_Description of the task_
Retype exactly the lines from the one holding "786x911 pixels. Task: Click" through the final line of the data, both included.

_The records_
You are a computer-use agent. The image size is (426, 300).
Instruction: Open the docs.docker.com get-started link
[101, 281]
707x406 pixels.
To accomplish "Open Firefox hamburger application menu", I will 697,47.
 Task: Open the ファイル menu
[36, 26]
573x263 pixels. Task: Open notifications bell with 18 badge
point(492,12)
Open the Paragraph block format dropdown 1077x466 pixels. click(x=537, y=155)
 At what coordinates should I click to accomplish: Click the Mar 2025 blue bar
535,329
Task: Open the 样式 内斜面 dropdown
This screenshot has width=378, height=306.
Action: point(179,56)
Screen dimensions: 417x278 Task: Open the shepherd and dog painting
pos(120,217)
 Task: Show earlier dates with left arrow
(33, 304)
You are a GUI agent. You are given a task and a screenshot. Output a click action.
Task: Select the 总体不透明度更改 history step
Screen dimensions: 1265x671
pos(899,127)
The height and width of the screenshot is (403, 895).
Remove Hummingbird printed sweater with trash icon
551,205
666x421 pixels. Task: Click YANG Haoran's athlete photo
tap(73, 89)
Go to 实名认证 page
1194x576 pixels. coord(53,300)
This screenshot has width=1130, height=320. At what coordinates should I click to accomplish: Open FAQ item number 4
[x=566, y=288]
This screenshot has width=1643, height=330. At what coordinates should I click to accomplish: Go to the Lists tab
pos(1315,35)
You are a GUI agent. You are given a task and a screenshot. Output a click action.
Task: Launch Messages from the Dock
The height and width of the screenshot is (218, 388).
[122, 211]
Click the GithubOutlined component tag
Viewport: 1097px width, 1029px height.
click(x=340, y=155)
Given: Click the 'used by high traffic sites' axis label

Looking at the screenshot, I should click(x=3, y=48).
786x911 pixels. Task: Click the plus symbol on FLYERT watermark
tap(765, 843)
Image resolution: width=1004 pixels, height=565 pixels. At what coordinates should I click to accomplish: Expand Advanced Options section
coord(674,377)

_Task solution_
786x911 pixels. Task: Click the plus symbol on FLYERT watermark
tap(765, 843)
Image resolution: width=1004 pixels, height=565 pixels. At what coordinates should I click to accomplish: Expand Advanced Options section
coord(674,377)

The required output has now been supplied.